(6 Feb 2006)
1. Exterior of Belgium Prime Minister's office
2. Arrival of Arcelor CEO Guy Dolle in car
3. Cutaway press
4. Dolle entering building
5. SOUNDBITE: (French) Elio Di Rupo, President of the Region of Wallonia:
"We will only take stance on this situation following a detailed examination of the issues. This dossier will last several months."
6. Wide of press
7. Exit of Guy Dolle in car
8. Exit of Mittal CEO in car
9. Arrival of Guy Verhofstadt, Belgian Prime Minister for press point
10. SOUNDBITE: (French) Guy Verhofstadt, Belgian Prime Minister:
"We've asked both Mittal and Arcelor for full collaboration and cooperation from their companies so that we can analyse their industrial projects. The most important thing for the Belgian authorities, as much for the Flemish government, as for the government of Wallonia and the Federal government, is a rational approach. What is important for us is production, investment, employment, and of course, innovation and research in that sector which is very important for our country."
11. Exterior of Prime Minister's office
STORYLINE:
The chief executives of Mittal Steel Co. and Arcelor SA met with the Belgian Prime Minister Guy Verhofstadt separately on Monday.
They are seeking support in their dispute over Mittal's unsolicited 22.5 (b) billion US dollars bid for the Luxembourg-based steelmaker.
Arcelor has rejected the offer as hostile, with Chief Executive, Guy Dolle slating the takeover plan as a way for Mittal to generate cash needed for outdated plants in Eastern Europe.
In Belgium, which is home to 12-thousand Arcelor workers, the government has not voiced any opposition to the deal despite strong criticism from France, Spain and Luxembourg last week.
The Belgian government instead, stated that it was looking for full cooperation from both companies so that it could undertake a full analysis of any future projects.
"The most important thing for the Belgian authorities, as much for the Flemish government, as for the government of Wallonia and the Federal government, is a rational approach.

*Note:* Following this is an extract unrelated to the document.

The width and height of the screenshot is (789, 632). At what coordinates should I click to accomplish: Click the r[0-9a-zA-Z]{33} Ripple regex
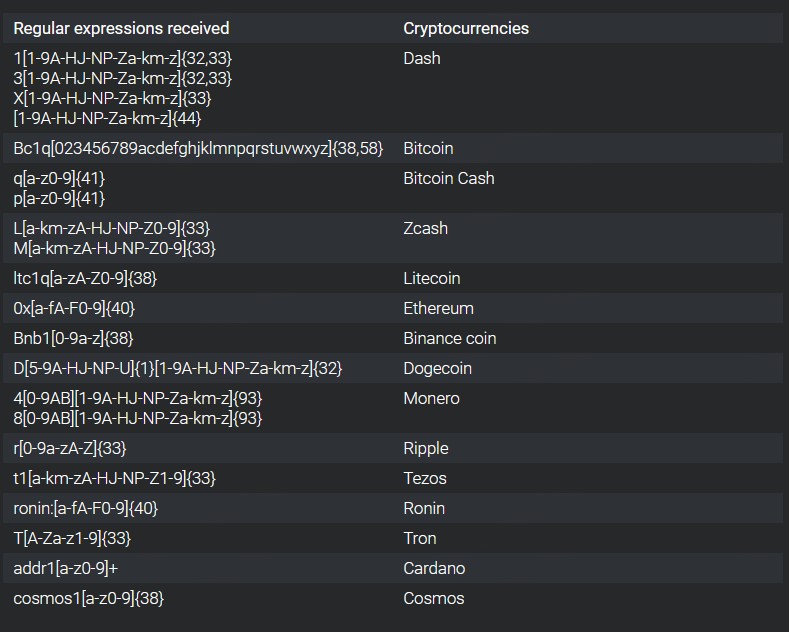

What is important for us is production, investment, employment, and of course, innovation and research in that sector which is very important for our country." said Guy Verhofstadt, Belgian Prime Minister
Arcelor, created in 2002 from a merger of French, Luxembourg, Belgian and Spanish steel interests, employs just over 94-thousand workers: almost 30-thousand in France, 12,500 in Belgium and 6-thousand in Luxembourg, where it is the country's largest employer.
The Spanish and Luxembourg governments said last week that they opposed the deal, after Lakshmi Mittal, the company's chairman and chief executive met leaders in both countries to explain the bid.
The takeover bid, announced January 27, would join the world's No. 1 and No. 2 steelmakers, with nearly a 10 percent share of global steel production and a market capitalisation close to 40 (b) billion US dollars.
Mittal Steel is the biggest U.S. supplier of high-grade, high-margin auto steel; Arcelor occupies the same position in Europe. The new company would have almost 350-thousand employees at 61 plants in 27 countries, but a few areas of overlap could cause antitrust problems.